***** Task material
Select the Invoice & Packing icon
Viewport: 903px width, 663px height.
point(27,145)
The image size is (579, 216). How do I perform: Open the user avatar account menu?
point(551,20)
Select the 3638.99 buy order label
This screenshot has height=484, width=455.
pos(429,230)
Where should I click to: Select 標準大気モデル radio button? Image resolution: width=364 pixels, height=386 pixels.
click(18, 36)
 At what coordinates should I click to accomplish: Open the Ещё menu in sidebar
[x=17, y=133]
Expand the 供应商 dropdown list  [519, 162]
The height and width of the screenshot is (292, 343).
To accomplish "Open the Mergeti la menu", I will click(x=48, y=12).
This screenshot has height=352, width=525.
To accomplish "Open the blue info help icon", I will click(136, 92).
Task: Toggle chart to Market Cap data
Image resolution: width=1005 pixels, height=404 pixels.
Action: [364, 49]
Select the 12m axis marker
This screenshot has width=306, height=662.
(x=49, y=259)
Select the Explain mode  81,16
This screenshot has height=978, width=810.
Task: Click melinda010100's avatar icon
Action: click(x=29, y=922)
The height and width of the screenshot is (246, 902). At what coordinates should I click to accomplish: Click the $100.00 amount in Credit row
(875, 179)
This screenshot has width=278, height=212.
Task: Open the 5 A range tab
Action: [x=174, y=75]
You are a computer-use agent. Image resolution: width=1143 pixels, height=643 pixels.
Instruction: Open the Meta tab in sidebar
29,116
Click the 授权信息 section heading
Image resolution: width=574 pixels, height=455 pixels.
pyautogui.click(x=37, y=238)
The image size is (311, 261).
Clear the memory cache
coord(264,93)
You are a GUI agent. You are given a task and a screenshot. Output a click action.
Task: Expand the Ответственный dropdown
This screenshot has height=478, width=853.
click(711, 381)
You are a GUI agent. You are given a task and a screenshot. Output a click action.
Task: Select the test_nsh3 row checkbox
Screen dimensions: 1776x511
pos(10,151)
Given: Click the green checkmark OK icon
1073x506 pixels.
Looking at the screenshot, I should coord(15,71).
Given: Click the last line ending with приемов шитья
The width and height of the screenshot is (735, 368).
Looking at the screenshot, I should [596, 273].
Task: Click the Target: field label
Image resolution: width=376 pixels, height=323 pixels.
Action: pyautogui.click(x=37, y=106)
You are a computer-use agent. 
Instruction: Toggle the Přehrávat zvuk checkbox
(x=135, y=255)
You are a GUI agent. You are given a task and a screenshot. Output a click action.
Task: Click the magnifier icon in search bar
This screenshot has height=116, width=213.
**********
▶ _What to do_
Task for the records above: copy every line in which the word "Expand" occurs.

▶ _Written solution_
Expand the 供应商 dropdown list  [519, 162]
Task: Expand the Ответственный dropdown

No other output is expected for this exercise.